Mezzogiorno era passato da un pezzo e il sole lo colpiva sul viso. Gli sarebbe piaciuto stare lì come gli altri, godendosi le gare di surf che animavano quella zona del litorale avanero, poco prima del paese di Santa Cruz del Norte, proprio sulla strada che porta a Matanzas. Ma non doveva dimenticare le parole “magiche” per quando il tipo gli si sarebbe avvicinato.
Doveva indossare, come gli avevano indicato, una maglietta bianca; glielo aveva comunicato Marcos, l’amico del quartiere che risiedeva in Spagna da un pò di tempo e che lo aveva messo in quello, quasi senza chiederglielo. L’importante è che la maglietta sia bianca, aveva insistito.
Tutto era cominciato nel gennaio del 2007, un anno prima.
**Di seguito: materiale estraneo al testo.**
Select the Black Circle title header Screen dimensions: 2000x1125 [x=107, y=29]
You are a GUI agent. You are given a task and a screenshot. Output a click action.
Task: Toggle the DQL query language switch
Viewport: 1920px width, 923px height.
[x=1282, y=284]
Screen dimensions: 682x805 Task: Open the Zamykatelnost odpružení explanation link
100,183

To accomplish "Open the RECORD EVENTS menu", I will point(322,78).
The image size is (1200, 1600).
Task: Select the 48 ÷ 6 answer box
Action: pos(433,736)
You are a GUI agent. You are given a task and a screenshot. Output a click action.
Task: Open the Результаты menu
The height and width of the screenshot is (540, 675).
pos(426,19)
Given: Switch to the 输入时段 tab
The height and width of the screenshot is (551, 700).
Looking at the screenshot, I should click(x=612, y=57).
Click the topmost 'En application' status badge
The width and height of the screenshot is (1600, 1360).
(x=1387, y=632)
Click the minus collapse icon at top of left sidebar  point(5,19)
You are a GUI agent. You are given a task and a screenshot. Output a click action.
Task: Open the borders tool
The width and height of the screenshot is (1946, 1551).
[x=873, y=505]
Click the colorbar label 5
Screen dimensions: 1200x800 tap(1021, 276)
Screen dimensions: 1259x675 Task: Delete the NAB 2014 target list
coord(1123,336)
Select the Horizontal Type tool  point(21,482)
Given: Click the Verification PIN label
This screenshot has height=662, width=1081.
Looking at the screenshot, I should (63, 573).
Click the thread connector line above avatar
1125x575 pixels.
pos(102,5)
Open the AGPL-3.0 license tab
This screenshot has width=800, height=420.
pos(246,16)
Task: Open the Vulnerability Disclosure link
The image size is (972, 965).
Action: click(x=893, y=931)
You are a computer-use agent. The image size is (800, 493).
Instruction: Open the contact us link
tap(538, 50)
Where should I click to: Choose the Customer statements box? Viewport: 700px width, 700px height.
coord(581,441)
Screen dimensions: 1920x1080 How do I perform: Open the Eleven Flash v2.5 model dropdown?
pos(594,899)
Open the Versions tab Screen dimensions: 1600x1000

Allora Marcos gli aveva annunciato solamente che un amico sarebbe andato a trovarlo.
“Occupati di lui che ti viene ad aiutare”. Si era chiesto, intimamente, come un estraneo lo avrebbe potuto aiutare.
Pensò che era una delle cose di Marcos, tanto cambiato da quando viveva in Spagna, come gli aveva detto, dedicato all’ondata dei cellulari.
Ultimamente, quasi solo quello, la devozione dei due alla tecnologia e agli affari manteneva la loro amicizia.
Dalexi non avrebbe mai pensato che Marcos gli avrebbe inviato un tipo tanto raro come quello che suonò alla sua porta.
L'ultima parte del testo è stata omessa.